*About this task*
Tally the lines of the entries in which the string "computer" occurs, and say only how many.
··········
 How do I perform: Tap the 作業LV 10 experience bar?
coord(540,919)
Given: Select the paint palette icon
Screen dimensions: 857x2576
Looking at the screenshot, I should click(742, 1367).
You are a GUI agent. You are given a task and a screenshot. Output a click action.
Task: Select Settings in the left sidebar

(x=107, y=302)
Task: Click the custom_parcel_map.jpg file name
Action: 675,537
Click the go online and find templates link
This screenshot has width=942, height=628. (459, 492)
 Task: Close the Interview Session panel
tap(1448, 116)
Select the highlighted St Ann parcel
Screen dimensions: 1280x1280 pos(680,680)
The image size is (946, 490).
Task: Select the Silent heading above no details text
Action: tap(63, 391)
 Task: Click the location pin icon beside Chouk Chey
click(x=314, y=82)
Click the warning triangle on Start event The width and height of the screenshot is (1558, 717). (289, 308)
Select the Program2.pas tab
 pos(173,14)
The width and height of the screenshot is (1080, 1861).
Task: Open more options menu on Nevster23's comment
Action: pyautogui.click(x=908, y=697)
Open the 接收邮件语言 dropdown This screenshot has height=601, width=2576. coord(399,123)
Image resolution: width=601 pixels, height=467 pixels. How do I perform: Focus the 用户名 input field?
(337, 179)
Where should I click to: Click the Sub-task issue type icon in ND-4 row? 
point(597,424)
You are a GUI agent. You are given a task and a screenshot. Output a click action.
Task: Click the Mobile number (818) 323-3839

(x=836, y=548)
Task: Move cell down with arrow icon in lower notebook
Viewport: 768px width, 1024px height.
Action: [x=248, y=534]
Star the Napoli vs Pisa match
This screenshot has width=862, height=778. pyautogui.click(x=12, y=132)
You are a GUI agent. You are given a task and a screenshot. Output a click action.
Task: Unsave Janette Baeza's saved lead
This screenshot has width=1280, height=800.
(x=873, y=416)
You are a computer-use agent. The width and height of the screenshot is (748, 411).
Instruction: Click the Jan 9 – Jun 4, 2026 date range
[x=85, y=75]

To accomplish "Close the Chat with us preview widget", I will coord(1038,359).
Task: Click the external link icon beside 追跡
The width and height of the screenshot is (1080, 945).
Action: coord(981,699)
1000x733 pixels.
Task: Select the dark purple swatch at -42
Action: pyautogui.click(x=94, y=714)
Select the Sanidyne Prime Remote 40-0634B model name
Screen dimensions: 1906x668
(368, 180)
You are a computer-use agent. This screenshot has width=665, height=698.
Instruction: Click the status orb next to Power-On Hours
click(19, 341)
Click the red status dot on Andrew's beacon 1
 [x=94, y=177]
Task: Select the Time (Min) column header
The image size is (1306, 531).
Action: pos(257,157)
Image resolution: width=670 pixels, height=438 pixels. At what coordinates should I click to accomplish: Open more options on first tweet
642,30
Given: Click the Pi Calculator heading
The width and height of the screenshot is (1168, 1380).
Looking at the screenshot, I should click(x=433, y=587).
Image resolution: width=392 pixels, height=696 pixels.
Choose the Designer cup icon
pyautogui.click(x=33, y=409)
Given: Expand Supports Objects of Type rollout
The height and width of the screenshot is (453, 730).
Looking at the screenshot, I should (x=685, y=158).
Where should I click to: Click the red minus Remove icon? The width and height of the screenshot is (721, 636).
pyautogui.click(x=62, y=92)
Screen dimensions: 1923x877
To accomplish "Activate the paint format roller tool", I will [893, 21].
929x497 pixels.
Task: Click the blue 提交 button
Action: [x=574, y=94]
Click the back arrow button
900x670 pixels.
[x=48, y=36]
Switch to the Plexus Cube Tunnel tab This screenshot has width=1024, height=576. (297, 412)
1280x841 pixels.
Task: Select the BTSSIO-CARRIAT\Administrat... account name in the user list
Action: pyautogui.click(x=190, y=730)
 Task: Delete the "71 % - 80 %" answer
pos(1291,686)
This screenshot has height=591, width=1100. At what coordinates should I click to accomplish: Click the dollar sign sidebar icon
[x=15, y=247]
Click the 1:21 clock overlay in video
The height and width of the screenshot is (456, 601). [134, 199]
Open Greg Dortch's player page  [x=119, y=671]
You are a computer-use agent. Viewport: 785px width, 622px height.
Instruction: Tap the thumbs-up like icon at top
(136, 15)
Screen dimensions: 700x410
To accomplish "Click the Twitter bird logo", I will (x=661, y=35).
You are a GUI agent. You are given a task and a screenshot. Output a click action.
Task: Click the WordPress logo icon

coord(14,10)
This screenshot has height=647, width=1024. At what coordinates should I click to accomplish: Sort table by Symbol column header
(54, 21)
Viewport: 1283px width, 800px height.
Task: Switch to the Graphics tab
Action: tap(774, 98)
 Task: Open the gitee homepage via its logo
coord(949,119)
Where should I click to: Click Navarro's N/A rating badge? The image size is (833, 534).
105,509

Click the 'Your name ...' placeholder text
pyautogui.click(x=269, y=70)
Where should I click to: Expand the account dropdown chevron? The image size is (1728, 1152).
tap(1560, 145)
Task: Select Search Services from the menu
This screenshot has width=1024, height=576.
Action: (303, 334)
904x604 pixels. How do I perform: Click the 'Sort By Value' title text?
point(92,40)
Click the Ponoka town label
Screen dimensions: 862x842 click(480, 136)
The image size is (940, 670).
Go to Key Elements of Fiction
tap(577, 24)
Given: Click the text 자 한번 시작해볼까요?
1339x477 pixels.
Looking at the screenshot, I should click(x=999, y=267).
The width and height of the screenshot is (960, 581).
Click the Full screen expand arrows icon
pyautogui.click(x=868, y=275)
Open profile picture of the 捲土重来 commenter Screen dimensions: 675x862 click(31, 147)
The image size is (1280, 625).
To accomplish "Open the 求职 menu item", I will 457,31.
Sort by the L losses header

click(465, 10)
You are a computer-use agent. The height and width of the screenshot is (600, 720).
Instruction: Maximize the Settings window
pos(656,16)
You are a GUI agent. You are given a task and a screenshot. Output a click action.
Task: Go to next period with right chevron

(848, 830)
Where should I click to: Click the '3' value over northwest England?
··········
*Solution to this task*
4